Signaling Molecules of Proteins

• Receptor proteins detect external signals and trigger intracellular responses, examples include insulin receptors and growth factor receptors.
• G-protein coupled receptors are included.
• Kinase signaling proteins are included.

Carbohydrates

• Carbohydrates act as energy and recognition specialists.

Structural Roles of Carbohydrates

• Cellulose provides structure in plant cell walls.
• Glycoproteins are components of the cell membrane.
• Proteoglycans contribute to extracellular matrix structure.

Cellular Interaction Roles of Carbohydrates

• Glycosylation modifies proteins.
• Carbohydrates facilitate cell surface recognition and immune system interactions.

Signaling Molecules of Carbohydrates

• Glycans facilitate cell-cell communication.
• Glucose functions in energy signaling.
• Glycogen provides energy storage and release mechanisms.

Lipids

• Lipids serve diverse roles, notably as membrane components and signaling molecules.

Structural Roles of Lipids

• Phospholipids act as primary cell membrane components and create cellular compartments.
• Cholesterol regulates membrane fluidity.

Cellular Interaction Roles of Lipids

• Lipid rafts organize membrane proteins.
• Lipids act as cell signaling platforms and maintain membrane potential.

Signaling Molecules of Lipids

• Steroid hormones incude testosterone, estrogen, and cortisol.
• Prostaglandins mediate inflammatory responses.
• Lipids are central to signaling through lipid-based second messengers.

Integrated Molecular Interactions

• Biomolecules create interconnected systems.
• DNA → RNA → Protein represents the central dogma of molecular biology.
• Proteins modified by carbohydrates.
• Lipids facilitate protein interactions.
• Energy molecules (ATP) power transformations.

Practical Example: Muscle Contraction

• DNA provides genetic instructions.
• RNA transcribes protein synthesis.
• Proteins form muscle structure.
• ATP provides energy.
• Calcium ions (signaling) trigger contraction.
• Carbohydrates provide immediate energy.

■ Saved entries:
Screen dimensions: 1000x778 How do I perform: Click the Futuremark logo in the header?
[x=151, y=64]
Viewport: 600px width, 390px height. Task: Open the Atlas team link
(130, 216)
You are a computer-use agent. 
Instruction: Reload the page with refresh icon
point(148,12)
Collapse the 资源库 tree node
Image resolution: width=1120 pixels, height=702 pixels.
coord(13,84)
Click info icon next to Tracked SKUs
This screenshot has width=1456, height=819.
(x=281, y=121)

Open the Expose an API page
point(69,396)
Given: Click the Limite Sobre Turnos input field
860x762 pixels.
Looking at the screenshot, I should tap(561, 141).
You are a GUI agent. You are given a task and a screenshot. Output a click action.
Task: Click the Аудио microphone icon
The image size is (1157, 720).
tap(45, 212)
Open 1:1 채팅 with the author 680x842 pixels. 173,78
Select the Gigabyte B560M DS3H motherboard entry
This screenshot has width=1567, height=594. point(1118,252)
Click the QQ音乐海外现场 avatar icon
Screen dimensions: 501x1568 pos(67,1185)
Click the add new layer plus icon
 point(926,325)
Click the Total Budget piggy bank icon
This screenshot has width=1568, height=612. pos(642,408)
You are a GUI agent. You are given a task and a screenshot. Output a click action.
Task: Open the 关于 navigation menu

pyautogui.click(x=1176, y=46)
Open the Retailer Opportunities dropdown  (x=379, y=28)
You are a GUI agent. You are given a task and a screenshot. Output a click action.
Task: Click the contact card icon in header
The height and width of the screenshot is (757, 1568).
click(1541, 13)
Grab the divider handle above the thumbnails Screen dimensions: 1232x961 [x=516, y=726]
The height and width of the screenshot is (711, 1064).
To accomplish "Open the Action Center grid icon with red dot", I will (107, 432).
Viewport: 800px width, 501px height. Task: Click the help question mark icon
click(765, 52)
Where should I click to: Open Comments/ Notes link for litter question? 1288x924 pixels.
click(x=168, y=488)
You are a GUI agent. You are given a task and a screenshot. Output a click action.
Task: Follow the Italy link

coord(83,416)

■ REQUIRED WORK:
1 > Do the following statements agree with the biomolecule notes? For each, answer yes or no and quote the deciding words of the notes.
(a) Cholesterol regulates membrane fluidity.
(b) Cellulose provides structure in animal cell walls.
(c) Prostaglandins mediate inflammatory responses.
2 > Rewrite the biomolecule notes starting at "Signaling Molecules of Carbohydrates" and ending at "regulates membrane fluidity.", swapping "energy storage" for "fuel storage".

■ ANSWERS PROVIDED:
1 >
(a) Yes: "Cholesterol regulates membrane fluidity."
(b) No: "Cellulose provides structure in plant cell walls."
(c) Yes: "Prostaglandins mediate inflammatory responses."

2 >
Signaling Molecules of Carbohydrates

• Glycans facilitate cell-cell communication.
• Glucose functions in energy signaling.
• Glycogen provides fuel storage and release mechanisms.

Lipids

• Lipids serve diverse roles, notably as membrane components and signaling molecules.

Structural Roles of Lipids

• Phospholipids act as primary cell membrane components and create cellular compartments.
• Cholesterol regulates membrane fluidity.